## Task requirements
The lines to return are those below that contain the word "Report".

-- Data to use follows --

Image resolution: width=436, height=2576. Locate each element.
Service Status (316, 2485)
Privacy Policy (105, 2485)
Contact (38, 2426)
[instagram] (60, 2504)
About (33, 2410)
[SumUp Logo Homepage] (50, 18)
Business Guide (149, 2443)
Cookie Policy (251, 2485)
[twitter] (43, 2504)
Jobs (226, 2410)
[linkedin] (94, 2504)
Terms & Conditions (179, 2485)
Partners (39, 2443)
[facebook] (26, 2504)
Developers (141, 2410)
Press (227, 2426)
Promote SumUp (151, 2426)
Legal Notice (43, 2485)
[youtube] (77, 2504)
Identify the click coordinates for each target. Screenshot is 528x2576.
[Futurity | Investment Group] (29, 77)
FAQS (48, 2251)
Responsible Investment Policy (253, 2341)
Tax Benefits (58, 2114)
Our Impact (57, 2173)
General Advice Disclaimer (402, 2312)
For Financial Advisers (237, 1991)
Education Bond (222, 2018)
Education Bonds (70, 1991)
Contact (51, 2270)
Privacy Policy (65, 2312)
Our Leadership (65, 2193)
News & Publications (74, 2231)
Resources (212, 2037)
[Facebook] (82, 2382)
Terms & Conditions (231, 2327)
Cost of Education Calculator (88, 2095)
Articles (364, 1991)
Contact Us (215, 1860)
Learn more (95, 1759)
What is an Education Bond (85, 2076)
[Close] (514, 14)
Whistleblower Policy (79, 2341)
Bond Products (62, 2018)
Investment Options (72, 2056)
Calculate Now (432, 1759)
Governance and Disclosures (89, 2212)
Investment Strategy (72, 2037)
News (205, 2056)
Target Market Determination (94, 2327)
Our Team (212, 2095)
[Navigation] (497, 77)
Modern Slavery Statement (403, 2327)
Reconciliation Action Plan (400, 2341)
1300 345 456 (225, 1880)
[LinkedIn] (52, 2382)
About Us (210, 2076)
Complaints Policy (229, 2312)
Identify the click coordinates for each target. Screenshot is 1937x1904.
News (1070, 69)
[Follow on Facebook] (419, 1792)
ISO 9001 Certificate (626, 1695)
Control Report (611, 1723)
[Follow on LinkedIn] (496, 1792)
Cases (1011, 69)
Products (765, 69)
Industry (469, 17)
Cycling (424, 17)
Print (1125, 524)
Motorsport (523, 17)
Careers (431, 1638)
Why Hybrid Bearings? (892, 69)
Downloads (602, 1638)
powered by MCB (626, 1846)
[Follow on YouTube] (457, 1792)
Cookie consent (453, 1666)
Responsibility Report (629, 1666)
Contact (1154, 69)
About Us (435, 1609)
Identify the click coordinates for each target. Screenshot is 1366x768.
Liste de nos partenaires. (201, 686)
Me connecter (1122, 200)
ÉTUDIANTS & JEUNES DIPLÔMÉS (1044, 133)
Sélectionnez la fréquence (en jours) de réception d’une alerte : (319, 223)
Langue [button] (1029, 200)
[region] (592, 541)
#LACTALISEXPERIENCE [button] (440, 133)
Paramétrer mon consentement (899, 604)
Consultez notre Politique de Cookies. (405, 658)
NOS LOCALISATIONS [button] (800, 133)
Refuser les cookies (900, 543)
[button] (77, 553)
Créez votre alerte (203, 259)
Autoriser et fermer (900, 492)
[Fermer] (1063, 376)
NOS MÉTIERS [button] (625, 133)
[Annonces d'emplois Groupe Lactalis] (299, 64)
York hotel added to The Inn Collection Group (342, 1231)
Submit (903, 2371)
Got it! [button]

-- Data to use concluded --

## Solved exercise
Control Report (611, 1723)
Responsibility Report (629, 1666)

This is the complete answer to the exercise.